The lines from the start of the data up to and including the one with "successivo › (464, 753)" should be returned exactly, and nothing else.
● ● ● ● ● ● ●
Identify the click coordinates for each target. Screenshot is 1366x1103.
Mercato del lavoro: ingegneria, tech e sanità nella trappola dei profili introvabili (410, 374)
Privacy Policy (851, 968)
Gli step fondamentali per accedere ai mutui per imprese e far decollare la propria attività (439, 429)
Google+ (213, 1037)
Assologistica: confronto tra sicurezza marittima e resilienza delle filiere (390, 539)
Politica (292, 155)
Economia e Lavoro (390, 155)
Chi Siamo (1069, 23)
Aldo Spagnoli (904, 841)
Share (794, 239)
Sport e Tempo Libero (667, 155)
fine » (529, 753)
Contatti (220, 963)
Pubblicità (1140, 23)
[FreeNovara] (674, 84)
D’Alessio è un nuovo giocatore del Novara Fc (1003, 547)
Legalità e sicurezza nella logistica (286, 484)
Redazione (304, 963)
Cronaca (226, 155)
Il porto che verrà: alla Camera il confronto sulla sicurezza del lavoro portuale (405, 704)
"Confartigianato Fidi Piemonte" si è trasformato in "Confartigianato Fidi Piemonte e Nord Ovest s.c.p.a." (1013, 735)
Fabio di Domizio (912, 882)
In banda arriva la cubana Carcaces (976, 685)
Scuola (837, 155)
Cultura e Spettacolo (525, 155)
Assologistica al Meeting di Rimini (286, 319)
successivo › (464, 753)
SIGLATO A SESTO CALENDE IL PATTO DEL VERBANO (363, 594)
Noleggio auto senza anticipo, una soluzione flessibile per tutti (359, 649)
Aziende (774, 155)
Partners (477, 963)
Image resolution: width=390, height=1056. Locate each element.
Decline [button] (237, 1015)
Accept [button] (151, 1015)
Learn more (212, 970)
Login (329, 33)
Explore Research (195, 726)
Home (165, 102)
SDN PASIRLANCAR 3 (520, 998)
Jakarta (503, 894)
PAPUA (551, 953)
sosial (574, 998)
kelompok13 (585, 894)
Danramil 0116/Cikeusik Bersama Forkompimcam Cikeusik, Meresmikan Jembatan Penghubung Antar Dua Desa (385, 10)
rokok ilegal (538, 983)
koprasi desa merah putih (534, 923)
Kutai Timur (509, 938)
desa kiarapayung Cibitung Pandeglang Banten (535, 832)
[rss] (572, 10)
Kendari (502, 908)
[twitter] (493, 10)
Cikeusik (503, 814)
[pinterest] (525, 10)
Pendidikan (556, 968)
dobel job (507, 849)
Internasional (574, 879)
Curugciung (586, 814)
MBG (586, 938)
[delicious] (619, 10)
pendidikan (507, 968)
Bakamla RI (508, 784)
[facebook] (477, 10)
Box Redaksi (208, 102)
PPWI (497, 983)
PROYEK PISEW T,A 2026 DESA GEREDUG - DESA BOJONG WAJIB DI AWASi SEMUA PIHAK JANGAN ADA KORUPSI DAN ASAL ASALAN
● ● ● ● ● ● ●
Task answer =
Identify the click coordinates for each target. Screenshot is 1366x1103.
Mercato del lavoro: ingegneria, tech e sanità nella trappola dei profili introvabili (410, 374)
Privacy Policy (851, 968)
Gli step fondamentali per accedere ai mutui per imprese e far decollare la propria attività (439, 429)
Google+ (213, 1037)
Assologistica: confronto tra sicurezza marittima e resilienza delle filiere (390, 539)
Politica (292, 155)
Economia e Lavoro (390, 155)
Chi Siamo (1069, 23)
Aldo Spagnoli (904, 841)
Share (794, 239)
Sport e Tempo Libero (667, 155)
fine » (529, 753)
Contatti (220, 963)
Pubblicità (1140, 23)
[FreeNovara] (674, 84)
D’Alessio è un nuovo giocatore del Novara Fc (1003, 547)
Legalità e sicurezza nella logistica (286, 484)
Redazione (304, 963)
Cronaca (226, 155)
Il porto che verrà: alla Camera il confronto sulla sicurezza del lavoro portuale (405, 704)
"Confartigianato Fidi Piemonte" si è trasformato in "Confartigianato Fidi Piemonte e Nord Ovest s.c.p.a." (1013, 735)
Fabio di Domizio (912, 882)
In banda arriva la cubana Carcaces (976, 685)
Scuola (837, 155)
Cultura e Spettacolo (525, 155)
Assologistica al Meeting di Rimini (286, 319)
successivo › (464, 753)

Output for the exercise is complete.